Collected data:
════════════════

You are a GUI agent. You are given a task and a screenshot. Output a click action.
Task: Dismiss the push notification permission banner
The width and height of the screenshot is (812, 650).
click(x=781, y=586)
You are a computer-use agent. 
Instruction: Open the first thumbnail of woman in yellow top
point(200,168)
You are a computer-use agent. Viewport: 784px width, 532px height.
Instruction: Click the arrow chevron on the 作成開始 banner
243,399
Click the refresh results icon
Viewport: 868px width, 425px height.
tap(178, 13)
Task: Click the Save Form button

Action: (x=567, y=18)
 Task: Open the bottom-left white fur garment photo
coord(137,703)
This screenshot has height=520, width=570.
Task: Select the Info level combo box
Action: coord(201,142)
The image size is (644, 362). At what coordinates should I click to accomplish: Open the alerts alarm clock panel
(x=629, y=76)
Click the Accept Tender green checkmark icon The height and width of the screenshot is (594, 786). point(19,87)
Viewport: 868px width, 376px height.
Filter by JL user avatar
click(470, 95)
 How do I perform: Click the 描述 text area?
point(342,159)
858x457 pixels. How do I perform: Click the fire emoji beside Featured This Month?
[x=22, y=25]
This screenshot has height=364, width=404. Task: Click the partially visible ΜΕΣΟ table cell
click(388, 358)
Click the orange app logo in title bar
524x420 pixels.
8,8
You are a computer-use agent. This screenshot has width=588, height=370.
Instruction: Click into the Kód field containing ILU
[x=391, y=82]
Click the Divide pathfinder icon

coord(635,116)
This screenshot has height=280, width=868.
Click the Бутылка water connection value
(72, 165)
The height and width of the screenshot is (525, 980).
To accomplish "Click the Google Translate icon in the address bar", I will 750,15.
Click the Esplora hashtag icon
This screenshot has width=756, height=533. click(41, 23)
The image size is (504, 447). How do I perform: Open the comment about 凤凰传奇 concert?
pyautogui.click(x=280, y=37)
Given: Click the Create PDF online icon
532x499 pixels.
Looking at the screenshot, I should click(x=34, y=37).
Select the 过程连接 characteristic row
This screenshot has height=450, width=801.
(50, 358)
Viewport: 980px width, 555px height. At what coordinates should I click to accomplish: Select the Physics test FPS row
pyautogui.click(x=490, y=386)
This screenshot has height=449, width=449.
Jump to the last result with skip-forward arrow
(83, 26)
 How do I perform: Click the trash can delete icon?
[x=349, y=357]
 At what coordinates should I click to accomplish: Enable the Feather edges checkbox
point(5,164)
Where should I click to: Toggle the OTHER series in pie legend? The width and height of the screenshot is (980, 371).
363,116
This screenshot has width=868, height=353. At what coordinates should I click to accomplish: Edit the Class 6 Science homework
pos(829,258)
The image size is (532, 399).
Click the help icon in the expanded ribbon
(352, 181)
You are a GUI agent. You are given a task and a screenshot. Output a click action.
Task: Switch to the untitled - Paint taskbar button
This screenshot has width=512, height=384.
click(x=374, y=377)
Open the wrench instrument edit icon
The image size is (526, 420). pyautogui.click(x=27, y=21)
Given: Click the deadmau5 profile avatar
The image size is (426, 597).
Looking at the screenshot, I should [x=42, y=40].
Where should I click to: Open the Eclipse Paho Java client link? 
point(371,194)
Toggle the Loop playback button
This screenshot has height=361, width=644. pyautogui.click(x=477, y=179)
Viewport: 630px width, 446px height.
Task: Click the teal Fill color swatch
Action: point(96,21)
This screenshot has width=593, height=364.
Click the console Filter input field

════════════════

TASK REQUIREMENTS - Check each line above for the string "computer" and return those that contain it.

SOLVED PROBLEM -
You are a computer-use agent. 
You are a computer-use agent. Viewport: 784px width, 532px height.
You are a computer-use agent. This screenshot has width=588, height=370.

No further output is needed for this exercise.